__ASSIGNMENT__
All of the data must be returned exactly as given.

__SUPPLIED ENTRIES__
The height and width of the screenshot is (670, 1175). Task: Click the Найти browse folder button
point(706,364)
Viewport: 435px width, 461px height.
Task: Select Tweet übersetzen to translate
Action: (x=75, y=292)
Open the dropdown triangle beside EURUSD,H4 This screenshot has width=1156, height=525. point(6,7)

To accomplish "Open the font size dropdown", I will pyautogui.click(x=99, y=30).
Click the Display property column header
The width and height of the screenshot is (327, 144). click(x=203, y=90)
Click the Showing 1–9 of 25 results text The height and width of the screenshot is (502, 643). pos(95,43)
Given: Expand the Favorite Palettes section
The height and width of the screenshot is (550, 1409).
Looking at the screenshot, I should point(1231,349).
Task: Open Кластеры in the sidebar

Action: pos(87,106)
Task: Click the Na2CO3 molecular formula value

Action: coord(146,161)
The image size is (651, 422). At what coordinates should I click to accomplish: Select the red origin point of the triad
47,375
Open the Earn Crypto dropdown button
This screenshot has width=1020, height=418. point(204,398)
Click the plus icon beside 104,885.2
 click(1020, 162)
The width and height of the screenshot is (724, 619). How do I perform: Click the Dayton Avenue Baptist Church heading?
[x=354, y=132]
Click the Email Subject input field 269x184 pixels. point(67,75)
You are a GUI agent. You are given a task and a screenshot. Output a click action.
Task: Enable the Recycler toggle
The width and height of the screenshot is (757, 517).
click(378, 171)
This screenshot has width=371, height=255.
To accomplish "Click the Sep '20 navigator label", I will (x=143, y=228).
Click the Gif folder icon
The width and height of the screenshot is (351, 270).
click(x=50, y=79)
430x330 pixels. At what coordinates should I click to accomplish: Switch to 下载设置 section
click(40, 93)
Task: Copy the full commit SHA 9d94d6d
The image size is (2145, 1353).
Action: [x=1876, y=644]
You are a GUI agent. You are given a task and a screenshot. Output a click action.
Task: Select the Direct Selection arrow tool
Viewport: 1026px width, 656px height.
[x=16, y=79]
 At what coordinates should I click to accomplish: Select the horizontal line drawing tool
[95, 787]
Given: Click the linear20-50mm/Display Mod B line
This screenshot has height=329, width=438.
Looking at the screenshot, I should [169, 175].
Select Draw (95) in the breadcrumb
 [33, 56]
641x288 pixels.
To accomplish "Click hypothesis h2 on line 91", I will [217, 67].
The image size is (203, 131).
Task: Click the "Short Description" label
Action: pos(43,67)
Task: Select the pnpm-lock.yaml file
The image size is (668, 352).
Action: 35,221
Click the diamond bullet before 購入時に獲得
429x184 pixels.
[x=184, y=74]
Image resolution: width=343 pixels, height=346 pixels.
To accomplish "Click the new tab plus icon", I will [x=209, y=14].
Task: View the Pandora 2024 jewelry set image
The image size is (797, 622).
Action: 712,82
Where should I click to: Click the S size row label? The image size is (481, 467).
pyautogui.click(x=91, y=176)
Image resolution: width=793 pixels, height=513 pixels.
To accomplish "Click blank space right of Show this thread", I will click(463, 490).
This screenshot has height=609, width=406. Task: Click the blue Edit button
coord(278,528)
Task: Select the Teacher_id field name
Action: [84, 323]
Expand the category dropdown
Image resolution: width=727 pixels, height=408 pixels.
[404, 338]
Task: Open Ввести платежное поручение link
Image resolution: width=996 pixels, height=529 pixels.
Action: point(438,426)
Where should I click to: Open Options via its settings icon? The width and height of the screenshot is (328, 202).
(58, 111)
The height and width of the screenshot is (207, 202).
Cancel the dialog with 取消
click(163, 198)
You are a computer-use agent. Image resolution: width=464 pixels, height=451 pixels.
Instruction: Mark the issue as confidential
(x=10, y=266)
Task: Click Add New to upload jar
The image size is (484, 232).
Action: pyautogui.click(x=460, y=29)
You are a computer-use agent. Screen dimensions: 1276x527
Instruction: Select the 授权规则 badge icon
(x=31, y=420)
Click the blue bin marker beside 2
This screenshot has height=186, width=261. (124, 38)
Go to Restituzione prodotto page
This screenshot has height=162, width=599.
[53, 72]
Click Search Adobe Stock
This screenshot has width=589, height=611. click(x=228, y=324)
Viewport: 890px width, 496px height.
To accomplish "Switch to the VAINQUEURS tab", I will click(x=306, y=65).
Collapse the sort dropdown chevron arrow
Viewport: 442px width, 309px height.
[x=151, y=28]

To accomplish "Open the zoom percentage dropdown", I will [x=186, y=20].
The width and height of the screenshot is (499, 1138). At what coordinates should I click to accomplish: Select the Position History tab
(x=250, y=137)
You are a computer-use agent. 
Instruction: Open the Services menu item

__RESULT OF THIS EXERCISE__
The height and width of the screenshot is (670, 1175). Task: Click the Найти browse folder button
point(706,364)
Viewport: 435px width, 461px height.
Task: Select Tweet übersetzen to translate
Action: (x=75, y=292)
Open the dropdown triangle beside EURUSD,H4 This screenshot has width=1156, height=525. point(6,7)

To accomplish "Open the font size dropdown", I will pyautogui.click(x=99, y=30).
Click the Display property column header
The width and height of the screenshot is (327, 144). click(x=203, y=90)
Click the Showing 1–9 of 25 results text The height and width of the screenshot is (502, 643). pos(95,43)
Given: Expand the Favorite Palettes section
The height and width of the screenshot is (550, 1409).
Looking at the screenshot, I should point(1231,349).
Task: Open Кластеры in the sidebar

Action: pos(87,106)
Task: Click the Na2CO3 molecular formula value

Action: coord(146,161)
The image size is (651, 422). At what coordinates should I click to accomplish: Select the red origin point of the triad
47,375
Open the Earn Crypto dropdown button
This screenshot has width=1020, height=418. point(204,398)
Click the plus icon beside 104,885.2
 click(1020, 162)
The width and height of the screenshot is (724, 619). How do I perform: Click the Dayton Avenue Baptist Church heading?
[x=354, y=132]
Click the Email Subject input field 269x184 pixels. point(67,75)
You are a GUI agent. You are given a task and a screenshot. Output a click action.
Task: Enable the Recycler toggle
The width and height of the screenshot is (757, 517).
click(378, 171)
This screenshot has width=371, height=255.
To accomplish "Click the Sep '20 navigator label", I will (x=143, y=228).
Click the Gif folder icon
The width and height of the screenshot is (351, 270).
click(x=50, y=79)
430x330 pixels. At what coordinates should I click to accomplish: Switch to 下载设置 section
click(40, 93)
Task: Copy the full commit SHA 9d94d6d
The image size is (2145, 1353).
Action: [x=1876, y=644]
You are a GUI agent. You are given a task and a screenshot. Output a click action.
Task: Select the Direct Selection arrow tool
Viewport: 1026px width, 656px height.
[x=16, y=79]
 At what coordinates should I click to accomplish: Select the horizontal line drawing tool
[95, 787]
Given: Click the linear20-50mm/Display Mod B line
This screenshot has height=329, width=438.
Looking at the screenshot, I should [169, 175].
Select Draw (95) in the breadcrumb
 [33, 56]
641x288 pixels.
To accomplish "Click hypothesis h2 on line 91", I will [217, 67].
The image size is (203, 131).
Task: Click the "Short Description" label
Action: pos(43,67)
Task: Select the pnpm-lock.yaml file
The image size is (668, 352).
Action: 35,221
Click the diamond bullet before 購入時に獲得
429x184 pixels.
[x=184, y=74]
Image resolution: width=343 pixels, height=346 pixels.
To accomplish "Click the new tab plus icon", I will [x=209, y=14].
Task: View the Pandora 2024 jewelry set image
The image size is (797, 622).
Action: 712,82
Where should I click to: Click the S size row label? The image size is (481, 467).
pyautogui.click(x=91, y=176)
Image resolution: width=793 pixels, height=513 pixels.
To accomplish "Click blank space right of Show this thread", I will click(463, 490).
This screenshot has height=609, width=406. Task: Click the blue Edit button
coord(278,528)
Task: Select the Teacher_id field name
Action: [84, 323]
Expand the category dropdown
Image resolution: width=727 pixels, height=408 pixels.
[404, 338]
Task: Open Ввести платежное поручение link
Image resolution: width=996 pixels, height=529 pixels.
Action: point(438,426)
Where should I click to: Open Options via its settings icon? The width and height of the screenshot is (328, 202).
(58, 111)
The height and width of the screenshot is (207, 202).
Cancel the dialog with 取消
click(163, 198)
You are a computer-use agent. Image resolution: width=464 pixels, height=451 pixels.
Instruction: Mark the issue as confidential
(x=10, y=266)
Task: Click Add New to upload jar
The image size is (484, 232).
Action: pyautogui.click(x=460, y=29)
You are a computer-use agent. Screen dimensions: 1276x527
Instruction: Select the 授权规则 badge icon
(x=31, y=420)
Click the blue bin marker beside 2
This screenshot has height=186, width=261. (124, 38)
Go to Restituzione prodotto page
This screenshot has height=162, width=599.
[53, 72]
Click Search Adobe Stock
This screenshot has width=589, height=611. click(x=228, y=324)
Viewport: 890px width, 496px height.
To accomplish "Switch to the VAINQUEURS tab", I will click(x=306, y=65).
Collapse the sort dropdown chevron arrow
Viewport: 442px width, 309px height.
[x=151, y=28]

To accomplish "Open the zoom percentage dropdown", I will [x=186, y=20].
The width and height of the screenshot is (499, 1138). At what coordinates should I click to accomplish: Select the Position History tab
(x=250, y=137)
You are a computer-use agent. 
Instruction: Open the Services menu item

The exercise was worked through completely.